[Start of Attachment]
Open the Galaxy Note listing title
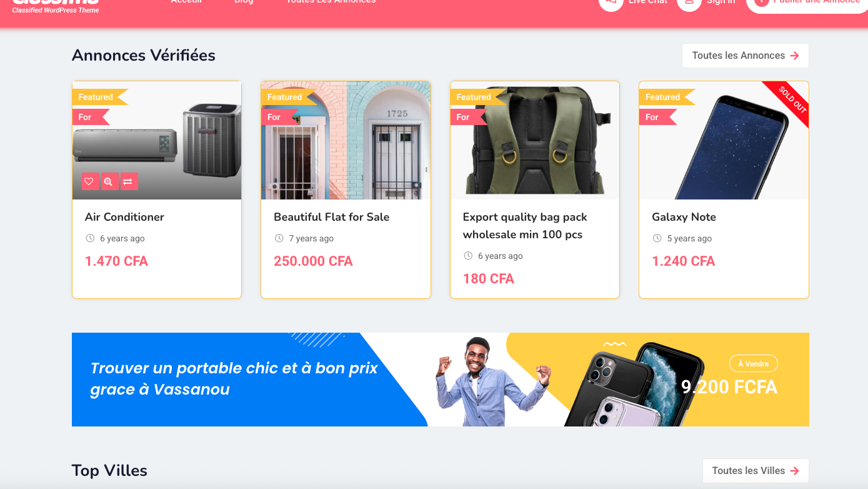The width and height of the screenshot is (868, 489). tap(684, 217)
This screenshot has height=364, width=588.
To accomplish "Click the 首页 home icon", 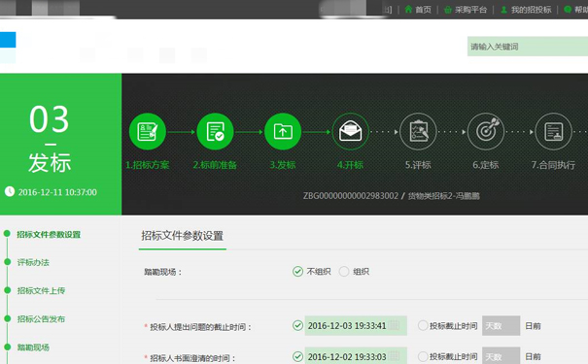I will (x=408, y=10).
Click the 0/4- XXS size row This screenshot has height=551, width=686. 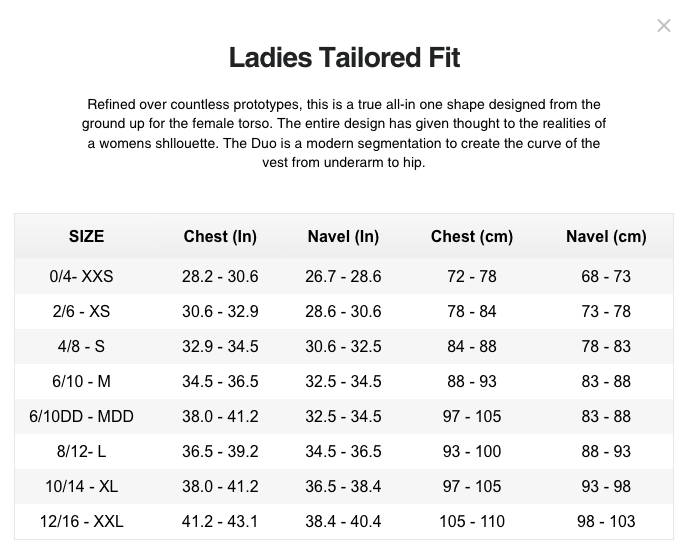pyautogui.click(x=344, y=276)

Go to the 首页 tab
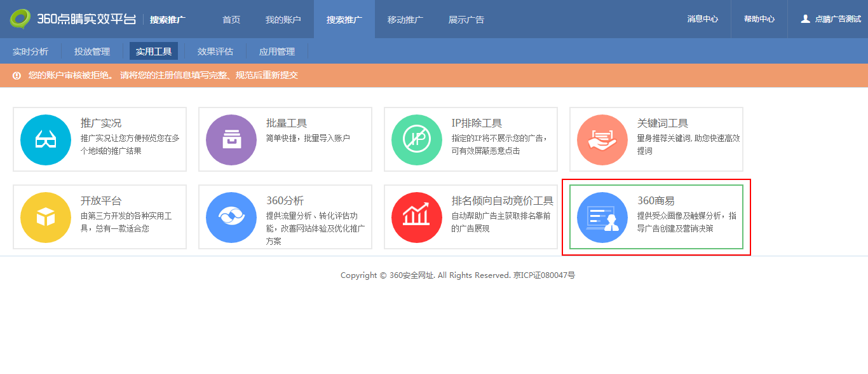coord(231,20)
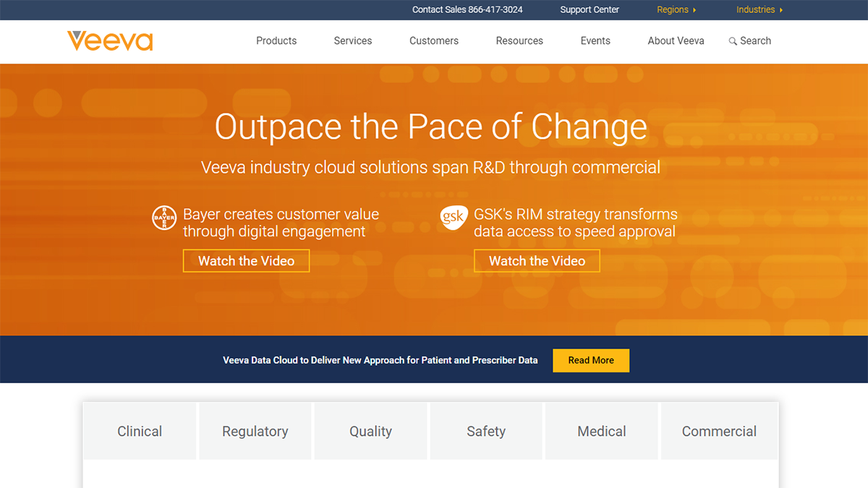The height and width of the screenshot is (488, 868).
Task: Click the Bayer logo icon
Action: click(164, 218)
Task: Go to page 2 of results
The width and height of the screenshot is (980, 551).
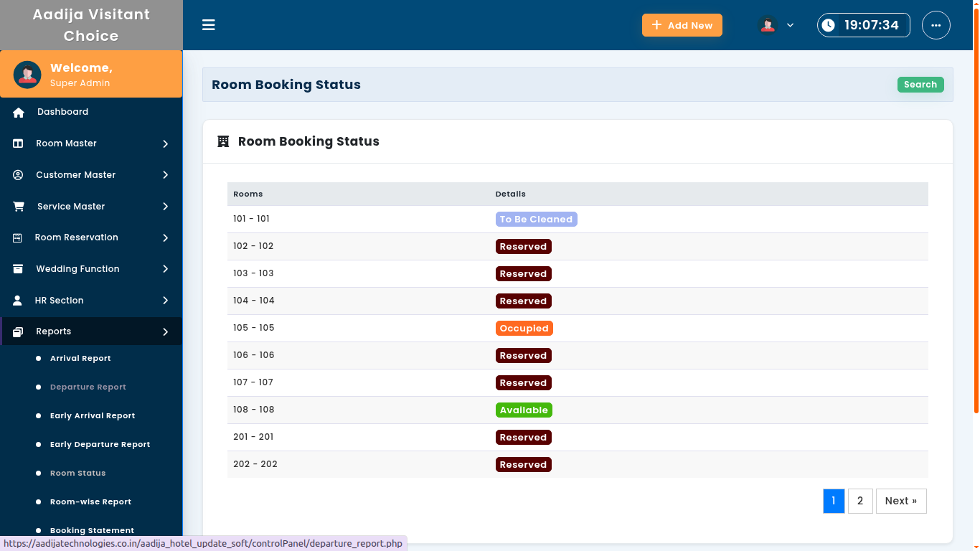Action: coord(860,501)
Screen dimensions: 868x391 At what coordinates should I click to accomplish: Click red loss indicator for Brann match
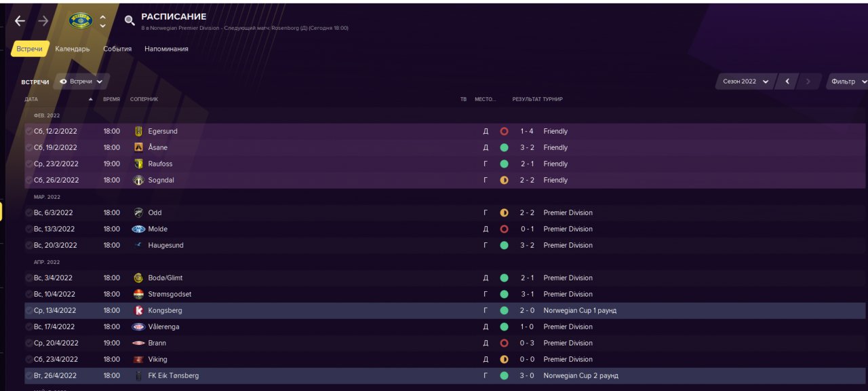tap(504, 343)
[End of Attachment]
• **WHAT IS BEING ASKED**
Leaving out every picture, transcribe exactly the lines from the line that contains "Screen dimensions: 868x391" through the final line of the entries above.

• **OUTPUT**
Screen dimensions: 868x391 At what coordinates should I click to accomplish: Click red loss indicator for Brann match
tap(504, 343)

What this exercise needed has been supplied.